• **Extracted text**

╭──

YOU left me, sweet, two legacies,—~Emily Dickinson
A legacy of love
A Heavenly Father would content,
Had He the offer of;
You left me boundaries of pain 5
Capacious as the sea,
Between eternity and time,
Your consciousness and me.
On Thursday night, I wound up in the emergency room. I’ve had my share of ER visits, all of which were scarier than this one. This time, my back gave out on me and the pain was so intense I passed out. My G.P.’s after-hours doctor said that I needed to go to the ER, so I went. It’s nothing life-threatening, nothing super-serious–but it’s the most blindingly, breathtakingly awful pain I’ve ever experienced.
I’m doing much better now, out of pain and taking it easy as my back heals. Of course, I’m thinking about pain, and disposed to take Dickinson’s words on the subject quite literally.
My ER diagnosis is sacroiliac joint dysfunction. This is pretty common, apparently, particularly among women. The first cause listed on my discharge instructions? Pregnancy. I cannot think of a more visceral link between pain and love.

╰──

• **Information provided**

╭──

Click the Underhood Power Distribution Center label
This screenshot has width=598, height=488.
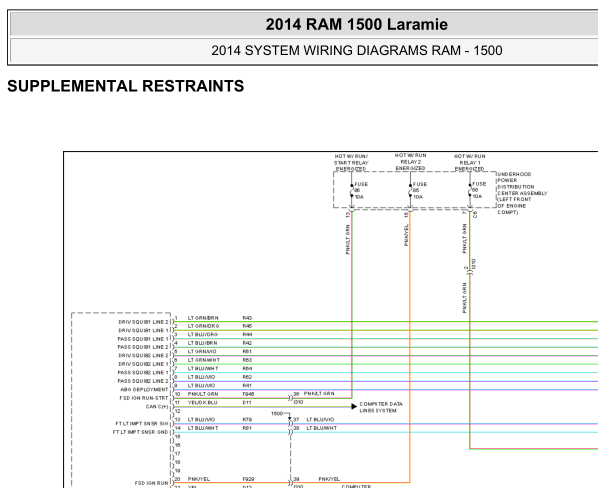click(522, 193)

╰──

• **Work request 1**
Answer these about the post on back pain and the Dickinson poem:
(a) In the poem, what is the pain said to be "as capacious as"?
(b) On which night did the writer end up in the emergency room?
(c) What diagnosis did the writer receive in the ER?
• **Work request 2**
Write a continuation of the post on back pain and the Dickinson poem.

• **Answer section 1**
(a) The sea.
(b) Thursday night.
(c) Sacroiliac joint dysfunction.

• **Answer section 2**
I’m about 200% sure that this Emily Dickinson poem is not about having children and the love and pain that are inextricably alchemized through that process, but right now, that’s where I’m at with this poem–that’s what it holds for me in this moment. And I don’t think it really matters–what Dickinson’s getting at is that pain is part of love, that pain and love are equally products of our relationships with one another. There can be no love without the possibility for pain, and I’ve never heard of a pain-free relationship that was worth anything.